Q. If a patient is seen by one physician for a knee injury and two weeks later a different physician refers the same patient for lower back, can we see the patient on the same day for both problems?  Can this be billed on the same claim? 

A. Since there are two referring physicians, the claim should be spit due to item 19.  Two different diagnosis from the same physician can be used together as long as the appropriate modifiers are used and Item 24e is linked correctly. 

 

Q.  If a therapist has two patients on their schedule at the same time, then the only billable code is the 97150 (group therapy)?

A. Two patients at the same time qualify as group therapy, but this needs to be clarified that two patients at once cannot have separate therapy.

 

Q.  What goes in Item 19?

A.  The date the patient physically last saw and the UPIN number of the referring physician 

 

Q.  Is item 19 required?  I heard Customer Service say it wasn’t.

A.  Item 19 billing requirements have not changed. 

 

Q.  When billing Item 19, is the date last seen billed with 6 or 8 digits?

A.  It can be billed with either 6 or 8 digits.

 

Q.  For Item 19, does the date the patient last physically saw the physician or the date of the re-certification?

A.  The date the patient last physically saw the physician. 

 

Q.  If a provider visit is not required and recertifies by fax after receiving a progress note from the physical therapist, how does Medicare know we have recertification if we do not use the recertification date in Item 19?

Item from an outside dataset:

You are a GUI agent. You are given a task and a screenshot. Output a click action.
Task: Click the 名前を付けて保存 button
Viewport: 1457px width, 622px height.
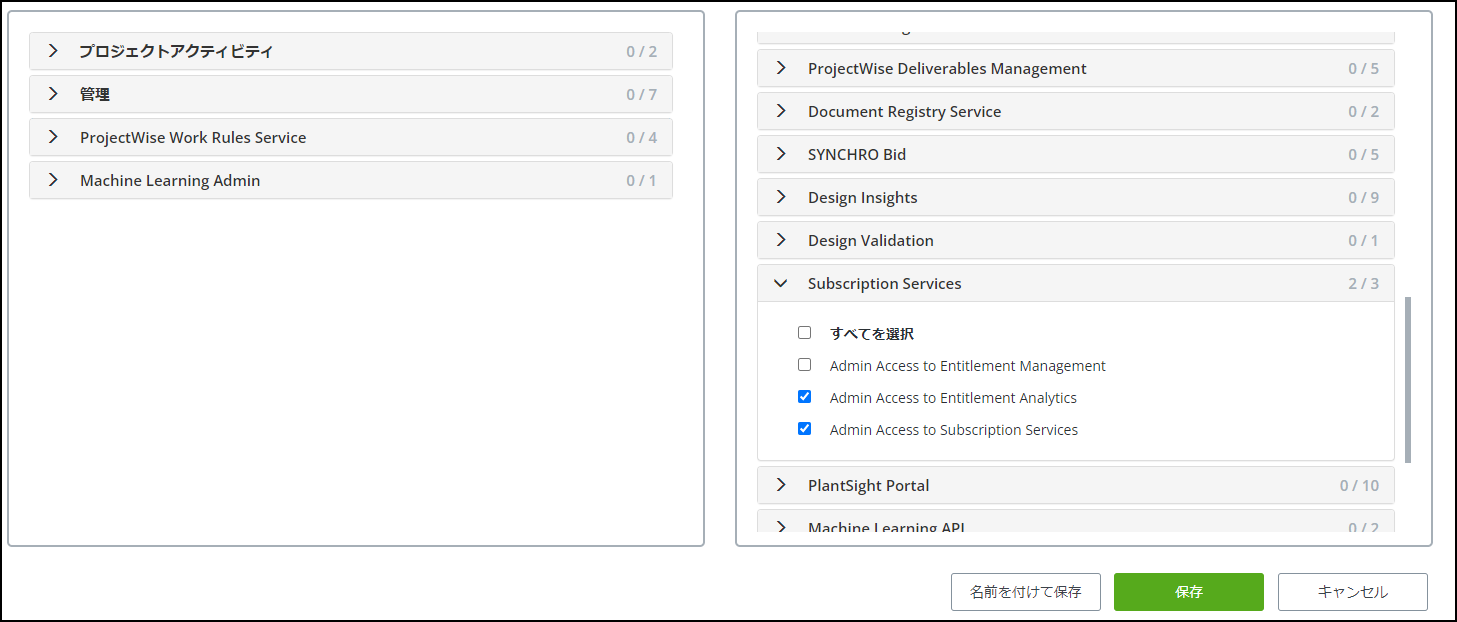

A.  The information must be maintained in your records and available upon request.

 

PT/OT Billing Requirements for Item 19

 

Effective for dates of service on and after June 6, 2005, in accordance with CMS Change Request 3648, Medicare does not require a physician visit prior to certification of therapy.  However, the attending physician must certify the plan of care.  The physician or non-physician practitioner who certifies the plan may require the patient to be seen prior to certification

This change in coverage and policy has not changed the CMS-1500 claim form billing requirements.  Item 19 is used to demonstrate the date the patient was last seen by their attending physician, and not necessarily the date of certification or re-certification.  Instructions for completion are:

 

“Enter either the 6-digit (MM/DD/YY) or 8-digit (MM/DD/CCYY) date patient was last

seen and the UPIN (NPI when it becomes effective) of his/her attending physician when an independent physical or occupational therapist submits claims. For physical and occupational therapists, entering this information certifies that the required physician certification (or re-certification) is being kept on file.”

There is no billing requirement on when the visit must take place in relation to the physician certification or recertification.  Enter the date the patient was physically seen by the attending physician. The following statements are a result of some of the questions raised:

  • Medicare does not require a patient to see their primary physician every 30 days.
  • The patient’s physician may require their patient be seen before they will certify or re-certify the plan of care.     
  • Do not use the date the Plan of Care was certified in Item 19, unless the patient was seen by the physician on that day.
  • Keep the certification of the Plan of Care and subsequent re-certifications on file. The date the plan of care was certified does not need to be documented on the claim.
  • Medicare may request documentation of certification on a post payment basis to determine if the proper certification is on file.